> DATA FOR REVIEW:
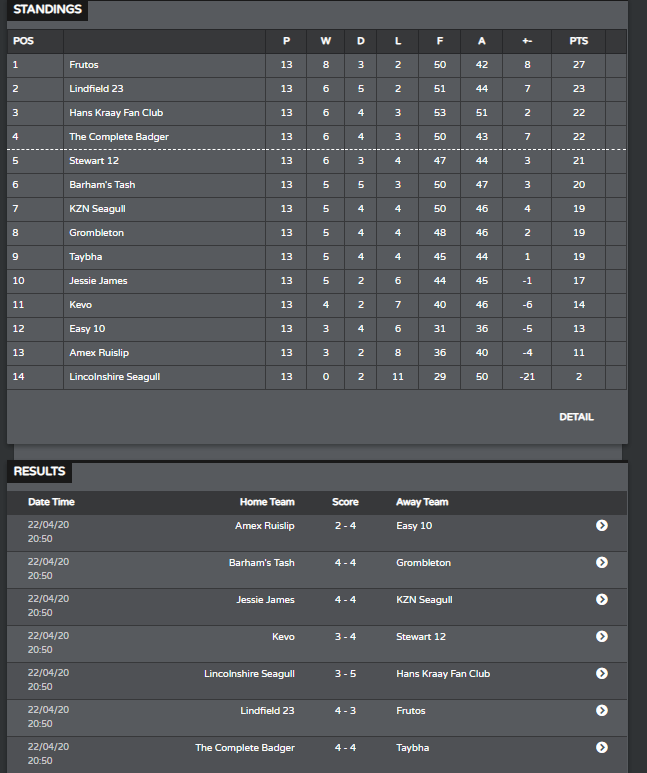The image size is (647, 773).
Task: Click Stewart 12 in standings table
Action: click(x=94, y=161)
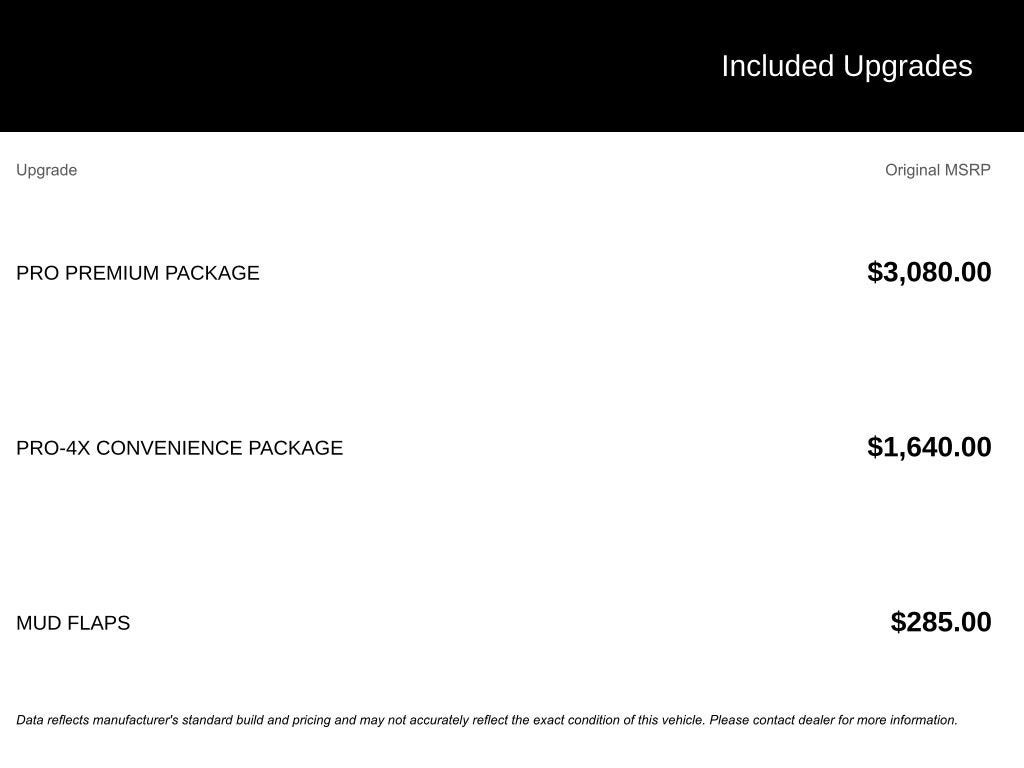Click 'Please contact dealer for more information'

[x=833, y=720]
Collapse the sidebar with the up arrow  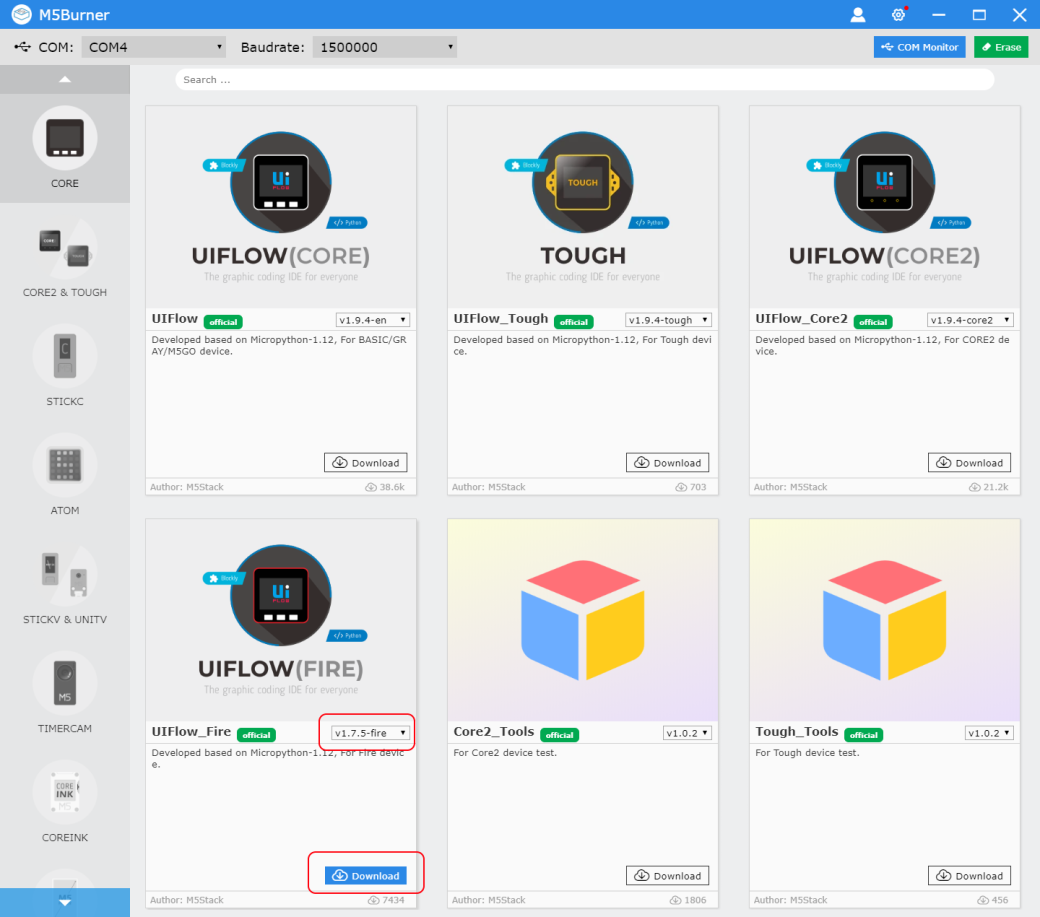(64, 78)
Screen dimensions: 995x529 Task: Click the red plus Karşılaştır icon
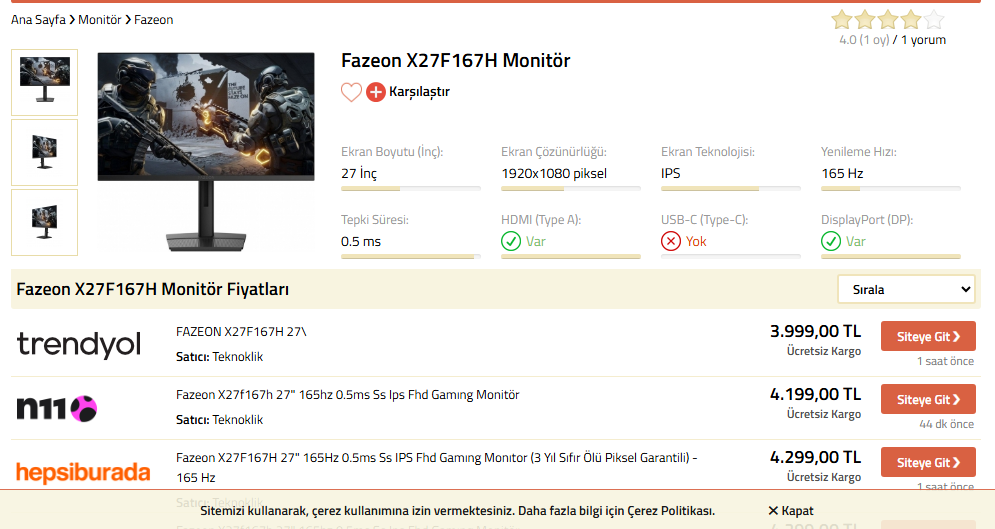pyautogui.click(x=376, y=92)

> REQUIRED ACTION: The copy must begin with the line containing "Screen dimensions: 995x529", end with the last line of the material, match each line exactly, and hold no pictures.

> ANSWER TO THIS PROBLEM:
Screen dimensions: 995x529 Task: Click the red plus Karşılaştır icon
pyautogui.click(x=376, y=92)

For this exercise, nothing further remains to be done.